Based on MRI findings, patients were qualified into 4 categories (from 0 to 3). Category 0 patients had a normal lung picture, category 1 patients had a single enlarged lymph node in the hilum of the lungs, category 2 patients had single streaked changes, and category 3 patients had severe bronchial and parenchymal alterations.
SAA AND CRP MEASUREMENT:
Peripheral blood (9 ml was collected on a “clot” tube) in a vacuum system without anticoagulant as part of routine diagnostics. Samples had to be completely clotted. The samples were centrifuged (RT, 10 min, 3000 rpm) to obtain serum. After centrifugation, they could not contain any particles. Lipemic or turbid samples were clarified by re-centrifugation of the serum (10 min, approximately 15 000×g) before testing. The measurement of CRP and SAA were performed immediately.
The serum amyloid A (SAA) was measured by nephelometry method on an automated Atellica® NEPH 630 (Siemens Healthcare, Germany) device using high-specificity monoclonal antibodies (measurement of light scattered in the sample) with initial measurement range 3–200 mg/L, reference range <6.4 mg/L, and total precision CV ≤6.4%.

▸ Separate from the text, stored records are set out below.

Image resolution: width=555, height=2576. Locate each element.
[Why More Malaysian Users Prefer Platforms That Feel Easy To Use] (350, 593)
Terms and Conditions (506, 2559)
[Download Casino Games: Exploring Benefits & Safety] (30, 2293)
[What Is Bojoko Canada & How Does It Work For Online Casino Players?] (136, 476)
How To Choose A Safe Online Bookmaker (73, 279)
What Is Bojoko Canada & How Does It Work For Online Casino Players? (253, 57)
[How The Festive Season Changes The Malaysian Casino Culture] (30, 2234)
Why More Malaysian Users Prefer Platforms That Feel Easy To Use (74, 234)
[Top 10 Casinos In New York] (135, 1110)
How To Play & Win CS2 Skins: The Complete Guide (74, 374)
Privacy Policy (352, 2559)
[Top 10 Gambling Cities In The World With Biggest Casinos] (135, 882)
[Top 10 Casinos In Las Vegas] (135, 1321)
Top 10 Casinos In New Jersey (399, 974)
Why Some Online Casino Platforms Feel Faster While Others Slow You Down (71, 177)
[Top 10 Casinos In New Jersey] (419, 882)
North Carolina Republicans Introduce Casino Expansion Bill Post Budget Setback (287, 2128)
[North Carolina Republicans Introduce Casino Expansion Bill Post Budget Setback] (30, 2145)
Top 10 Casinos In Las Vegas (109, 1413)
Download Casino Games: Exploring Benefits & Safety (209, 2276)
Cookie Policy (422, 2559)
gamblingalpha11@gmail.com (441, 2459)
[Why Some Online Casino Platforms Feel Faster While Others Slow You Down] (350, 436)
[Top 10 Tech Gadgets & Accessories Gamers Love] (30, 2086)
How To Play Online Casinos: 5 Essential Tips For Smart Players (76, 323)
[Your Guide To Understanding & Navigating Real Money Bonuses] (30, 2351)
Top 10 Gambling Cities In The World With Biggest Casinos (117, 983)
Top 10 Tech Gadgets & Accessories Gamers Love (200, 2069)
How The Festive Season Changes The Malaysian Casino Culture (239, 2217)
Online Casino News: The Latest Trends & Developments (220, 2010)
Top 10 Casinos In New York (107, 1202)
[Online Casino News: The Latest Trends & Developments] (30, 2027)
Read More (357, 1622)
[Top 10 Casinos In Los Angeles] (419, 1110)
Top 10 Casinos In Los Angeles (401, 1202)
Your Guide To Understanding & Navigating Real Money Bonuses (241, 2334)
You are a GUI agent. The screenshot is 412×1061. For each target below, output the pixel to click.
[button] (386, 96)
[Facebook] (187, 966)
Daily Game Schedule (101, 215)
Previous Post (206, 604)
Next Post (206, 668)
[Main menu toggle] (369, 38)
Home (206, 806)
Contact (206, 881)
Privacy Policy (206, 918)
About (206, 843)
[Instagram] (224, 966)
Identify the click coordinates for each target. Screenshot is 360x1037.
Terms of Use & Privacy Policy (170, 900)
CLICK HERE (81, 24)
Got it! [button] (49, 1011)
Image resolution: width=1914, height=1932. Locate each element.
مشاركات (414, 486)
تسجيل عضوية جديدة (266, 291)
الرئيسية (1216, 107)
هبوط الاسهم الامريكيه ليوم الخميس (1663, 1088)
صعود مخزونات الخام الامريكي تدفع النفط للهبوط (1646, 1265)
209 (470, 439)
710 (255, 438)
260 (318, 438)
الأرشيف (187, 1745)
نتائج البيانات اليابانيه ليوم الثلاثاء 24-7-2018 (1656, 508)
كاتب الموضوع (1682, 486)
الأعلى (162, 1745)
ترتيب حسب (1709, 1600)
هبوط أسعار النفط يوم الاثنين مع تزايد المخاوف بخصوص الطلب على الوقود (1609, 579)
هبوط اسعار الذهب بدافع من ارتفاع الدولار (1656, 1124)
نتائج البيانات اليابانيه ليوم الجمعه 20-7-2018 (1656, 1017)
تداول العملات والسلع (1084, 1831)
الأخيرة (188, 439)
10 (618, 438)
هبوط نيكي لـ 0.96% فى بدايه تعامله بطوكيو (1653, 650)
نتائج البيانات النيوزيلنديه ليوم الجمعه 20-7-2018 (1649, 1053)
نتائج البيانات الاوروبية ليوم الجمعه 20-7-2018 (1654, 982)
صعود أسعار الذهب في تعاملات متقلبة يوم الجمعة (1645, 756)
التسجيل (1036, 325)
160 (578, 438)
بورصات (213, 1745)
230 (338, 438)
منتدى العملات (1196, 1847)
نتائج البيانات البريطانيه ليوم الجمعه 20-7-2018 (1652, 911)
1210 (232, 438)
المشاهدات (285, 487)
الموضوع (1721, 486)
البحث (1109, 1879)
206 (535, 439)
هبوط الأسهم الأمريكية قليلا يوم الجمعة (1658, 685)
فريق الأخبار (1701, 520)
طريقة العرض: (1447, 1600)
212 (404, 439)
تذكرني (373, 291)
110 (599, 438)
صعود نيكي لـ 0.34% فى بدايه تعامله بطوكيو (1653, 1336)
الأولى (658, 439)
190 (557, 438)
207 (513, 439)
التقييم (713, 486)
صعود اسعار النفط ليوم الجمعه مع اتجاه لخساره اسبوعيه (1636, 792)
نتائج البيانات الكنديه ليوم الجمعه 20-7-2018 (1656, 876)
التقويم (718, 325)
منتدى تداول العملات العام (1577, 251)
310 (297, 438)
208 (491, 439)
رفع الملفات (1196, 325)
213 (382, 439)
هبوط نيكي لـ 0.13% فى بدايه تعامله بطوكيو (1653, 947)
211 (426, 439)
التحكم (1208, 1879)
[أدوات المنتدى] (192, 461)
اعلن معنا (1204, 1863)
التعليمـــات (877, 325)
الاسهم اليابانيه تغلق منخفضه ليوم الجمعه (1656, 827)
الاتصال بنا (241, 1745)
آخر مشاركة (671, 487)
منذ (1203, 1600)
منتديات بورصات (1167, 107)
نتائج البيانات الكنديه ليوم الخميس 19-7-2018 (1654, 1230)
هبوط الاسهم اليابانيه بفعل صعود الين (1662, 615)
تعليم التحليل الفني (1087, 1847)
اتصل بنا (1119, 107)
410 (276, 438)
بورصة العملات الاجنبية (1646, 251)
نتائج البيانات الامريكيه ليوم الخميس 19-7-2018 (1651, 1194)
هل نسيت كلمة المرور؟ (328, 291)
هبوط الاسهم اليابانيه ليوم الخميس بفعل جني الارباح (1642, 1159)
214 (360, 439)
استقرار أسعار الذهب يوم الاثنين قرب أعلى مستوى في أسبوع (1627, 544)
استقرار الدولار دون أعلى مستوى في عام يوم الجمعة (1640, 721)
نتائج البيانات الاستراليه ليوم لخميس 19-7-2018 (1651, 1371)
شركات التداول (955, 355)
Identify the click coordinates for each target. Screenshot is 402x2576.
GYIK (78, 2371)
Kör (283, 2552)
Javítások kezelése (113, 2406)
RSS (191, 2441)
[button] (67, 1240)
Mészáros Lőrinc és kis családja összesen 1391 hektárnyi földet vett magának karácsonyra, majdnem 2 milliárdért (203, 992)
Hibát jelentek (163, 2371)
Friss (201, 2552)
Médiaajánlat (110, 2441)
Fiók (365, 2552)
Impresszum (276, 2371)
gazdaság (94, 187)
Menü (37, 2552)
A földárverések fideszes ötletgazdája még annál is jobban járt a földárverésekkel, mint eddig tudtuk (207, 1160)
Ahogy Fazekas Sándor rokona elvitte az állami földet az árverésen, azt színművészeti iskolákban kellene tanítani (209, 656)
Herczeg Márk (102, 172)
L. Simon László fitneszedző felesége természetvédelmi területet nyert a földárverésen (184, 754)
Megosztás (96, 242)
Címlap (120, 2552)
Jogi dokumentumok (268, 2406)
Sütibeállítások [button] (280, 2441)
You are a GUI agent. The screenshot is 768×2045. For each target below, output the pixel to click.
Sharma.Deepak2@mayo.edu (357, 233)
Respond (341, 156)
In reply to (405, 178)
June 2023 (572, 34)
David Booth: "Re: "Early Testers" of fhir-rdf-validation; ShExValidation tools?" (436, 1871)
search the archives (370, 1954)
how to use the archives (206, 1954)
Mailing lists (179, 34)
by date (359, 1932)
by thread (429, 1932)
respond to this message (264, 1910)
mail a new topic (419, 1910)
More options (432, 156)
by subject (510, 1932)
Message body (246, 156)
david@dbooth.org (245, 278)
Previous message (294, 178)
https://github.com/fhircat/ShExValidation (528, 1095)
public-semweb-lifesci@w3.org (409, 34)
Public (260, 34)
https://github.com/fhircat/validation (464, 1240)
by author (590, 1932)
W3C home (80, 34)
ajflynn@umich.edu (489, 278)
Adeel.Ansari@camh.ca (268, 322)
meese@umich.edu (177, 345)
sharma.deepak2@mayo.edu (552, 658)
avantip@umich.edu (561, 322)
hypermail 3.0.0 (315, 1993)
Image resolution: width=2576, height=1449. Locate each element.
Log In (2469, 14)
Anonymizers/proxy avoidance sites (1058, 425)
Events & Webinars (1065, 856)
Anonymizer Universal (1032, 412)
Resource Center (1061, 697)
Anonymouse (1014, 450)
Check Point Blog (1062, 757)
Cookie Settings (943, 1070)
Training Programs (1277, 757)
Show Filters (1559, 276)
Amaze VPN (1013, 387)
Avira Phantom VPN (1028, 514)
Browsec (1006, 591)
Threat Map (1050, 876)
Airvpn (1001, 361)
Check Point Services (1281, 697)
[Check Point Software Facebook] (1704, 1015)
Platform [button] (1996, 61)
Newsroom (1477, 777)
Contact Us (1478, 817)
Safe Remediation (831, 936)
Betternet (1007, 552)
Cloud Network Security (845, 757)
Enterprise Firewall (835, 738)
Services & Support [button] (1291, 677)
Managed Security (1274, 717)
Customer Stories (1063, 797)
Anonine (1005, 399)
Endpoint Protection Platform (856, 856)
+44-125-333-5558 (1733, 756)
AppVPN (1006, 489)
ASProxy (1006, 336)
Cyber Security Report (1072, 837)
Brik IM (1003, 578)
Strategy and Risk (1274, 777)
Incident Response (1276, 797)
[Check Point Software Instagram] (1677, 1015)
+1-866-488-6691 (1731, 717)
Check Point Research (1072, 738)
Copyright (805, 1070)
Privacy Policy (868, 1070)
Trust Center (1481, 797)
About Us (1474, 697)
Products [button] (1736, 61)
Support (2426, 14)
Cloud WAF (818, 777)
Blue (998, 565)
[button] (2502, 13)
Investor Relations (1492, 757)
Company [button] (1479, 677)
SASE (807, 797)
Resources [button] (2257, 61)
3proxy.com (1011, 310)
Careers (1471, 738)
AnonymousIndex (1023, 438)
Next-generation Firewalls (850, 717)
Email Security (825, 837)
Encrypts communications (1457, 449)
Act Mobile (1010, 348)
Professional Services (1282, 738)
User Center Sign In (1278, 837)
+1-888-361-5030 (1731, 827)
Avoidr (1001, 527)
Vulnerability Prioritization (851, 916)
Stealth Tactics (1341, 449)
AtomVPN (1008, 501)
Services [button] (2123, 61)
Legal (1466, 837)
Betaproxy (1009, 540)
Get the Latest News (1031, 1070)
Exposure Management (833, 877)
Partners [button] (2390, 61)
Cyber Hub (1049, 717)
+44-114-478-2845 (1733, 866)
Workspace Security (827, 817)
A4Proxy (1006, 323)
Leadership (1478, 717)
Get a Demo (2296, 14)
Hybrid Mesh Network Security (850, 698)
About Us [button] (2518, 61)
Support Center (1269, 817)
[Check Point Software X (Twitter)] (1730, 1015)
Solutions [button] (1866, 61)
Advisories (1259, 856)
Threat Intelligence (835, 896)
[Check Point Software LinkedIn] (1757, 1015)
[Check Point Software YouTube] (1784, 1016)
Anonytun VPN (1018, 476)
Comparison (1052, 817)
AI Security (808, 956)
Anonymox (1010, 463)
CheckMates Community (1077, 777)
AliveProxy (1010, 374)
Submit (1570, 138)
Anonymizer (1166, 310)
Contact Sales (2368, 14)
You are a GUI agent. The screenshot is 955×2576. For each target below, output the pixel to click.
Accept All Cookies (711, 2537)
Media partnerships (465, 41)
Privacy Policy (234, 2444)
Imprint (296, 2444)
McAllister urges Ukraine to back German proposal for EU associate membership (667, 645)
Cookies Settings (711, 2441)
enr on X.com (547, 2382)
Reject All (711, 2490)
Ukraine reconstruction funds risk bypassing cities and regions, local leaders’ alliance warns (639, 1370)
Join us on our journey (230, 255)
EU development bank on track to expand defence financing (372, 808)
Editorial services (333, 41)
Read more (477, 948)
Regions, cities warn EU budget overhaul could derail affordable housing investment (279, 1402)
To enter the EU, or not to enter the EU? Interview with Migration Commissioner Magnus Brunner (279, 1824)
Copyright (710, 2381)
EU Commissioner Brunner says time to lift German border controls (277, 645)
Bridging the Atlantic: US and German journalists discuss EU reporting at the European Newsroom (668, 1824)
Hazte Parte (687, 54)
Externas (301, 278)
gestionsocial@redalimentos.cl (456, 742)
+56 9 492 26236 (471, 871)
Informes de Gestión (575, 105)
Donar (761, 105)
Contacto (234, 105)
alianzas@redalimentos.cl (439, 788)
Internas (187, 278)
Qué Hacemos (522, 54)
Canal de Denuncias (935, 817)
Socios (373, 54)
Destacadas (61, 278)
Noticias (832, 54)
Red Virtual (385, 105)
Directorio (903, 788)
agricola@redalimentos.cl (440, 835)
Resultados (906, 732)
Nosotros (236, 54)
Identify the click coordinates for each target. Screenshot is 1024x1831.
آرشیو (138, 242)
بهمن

The C-reactive protein (CRP) was measured on an Abbott Alinity C Chemistry Analyzer (Abbott Diagnostics, Germany) device using quantitative immunoturbidimetric determination in human serum with wide range (0.10–48.0 mg/dl), reference range <0.5 mg/dl, total precision CV 3.1%.
No statistical analysis was performed due to the small sample size. Own interpretation of the results based on observations of the obtained data.
Results
CLINICAL EVALUATION:
The study included 27 patients with diagnosed A-T syndrome. The mean age at the time of diagnosis was 5.9 years (range, 2–26 years.). All patients presented symptoms of progressive cerebellar ataxia from the first years of life; 15 of them (55%) were wheelchair-dependent (Table 1).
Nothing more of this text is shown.